Role of Bifunctional Ru/Acid Catalysts in the Selective Hydrocracking of Polyethylene and Polypropylene Waste to Liquid Hydrocarbons

Hydrogenolysis of C-C bonds over Ru-based catalysts has emerged as a deconstruction strategy to convert single-use polyolefin waste to liquid alkanes at relatively mild conditions, but this approach exhibits limitations, including methane formation resulting from terminal C-C bond scission. In this study, a variety of catalysts were investigated for the reductive deconstruction of polyethylene (PE) and polypropylene (PP) to identify supports that promote nonterminal C-C bond scission. We found that Ru nanoparticles supported on Bronstedacidic zeolites with the faujasite (FAU) and Beta (BEA) topologies were highly active for the cleavage of C-C bonds in PE and PP, exhibiting improved liquid yields and suppressed methane formation. For the deconstruction of PE, supporting ruthenium nanoparticles (5 wt %) on FAU increased the yields of liquid alkanes to 67% compared to 33% over an inert silica support (5 wt % Ru/SiO2) at 200 degrees C, 16 h, under 30 bar of H2. A dramatic selectivity enhancement toward liquid hydrocarbons was also observed for PP over Ru/FAU and Ru/BEA compared to Ru/SiO2. To understand the origin of this selectivity improvement, a combination of ex situ and operando characterization techniques were used to reveal that both catalyst structure and acidity play key roles in PE and PP conversion.
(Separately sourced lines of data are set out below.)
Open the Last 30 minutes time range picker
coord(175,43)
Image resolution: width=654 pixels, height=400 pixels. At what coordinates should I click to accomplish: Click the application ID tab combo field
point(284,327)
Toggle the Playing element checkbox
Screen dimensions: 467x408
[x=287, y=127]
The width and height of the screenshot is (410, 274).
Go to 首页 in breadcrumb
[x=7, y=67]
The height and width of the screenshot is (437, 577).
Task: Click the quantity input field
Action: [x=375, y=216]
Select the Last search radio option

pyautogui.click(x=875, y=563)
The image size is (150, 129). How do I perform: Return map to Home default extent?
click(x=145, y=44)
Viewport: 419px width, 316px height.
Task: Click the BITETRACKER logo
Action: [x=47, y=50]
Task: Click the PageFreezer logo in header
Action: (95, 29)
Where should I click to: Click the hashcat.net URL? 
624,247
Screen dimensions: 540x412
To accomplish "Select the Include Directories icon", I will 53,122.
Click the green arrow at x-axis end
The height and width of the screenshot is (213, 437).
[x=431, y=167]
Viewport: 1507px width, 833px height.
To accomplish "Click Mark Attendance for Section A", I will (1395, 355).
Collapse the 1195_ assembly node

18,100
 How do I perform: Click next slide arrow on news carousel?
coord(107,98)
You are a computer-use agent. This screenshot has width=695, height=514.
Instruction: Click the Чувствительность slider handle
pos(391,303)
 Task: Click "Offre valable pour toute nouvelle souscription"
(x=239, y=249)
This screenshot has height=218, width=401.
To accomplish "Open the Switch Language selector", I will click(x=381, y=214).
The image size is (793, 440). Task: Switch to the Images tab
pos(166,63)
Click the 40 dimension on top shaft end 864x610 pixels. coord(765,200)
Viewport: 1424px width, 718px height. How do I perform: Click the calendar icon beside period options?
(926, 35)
Operando X-ray absorption spectroscopy studies with model polyolefins over Ru-supported catalysts with varying acidity levels revealed that the local chemical environment of Ru[0] during the reaction is consistent across multiple acidic supports, although the onset of reduction during synthesis of the nanoparticles varies across different supports. These results, combined with reactivity data, demonstrate the importance of the acid-noble metal cooperativity in promoting selective C-C bond scission toward liquid alkanes that shifts the mechanism from hydrogenolysis to ideal hydrocracking.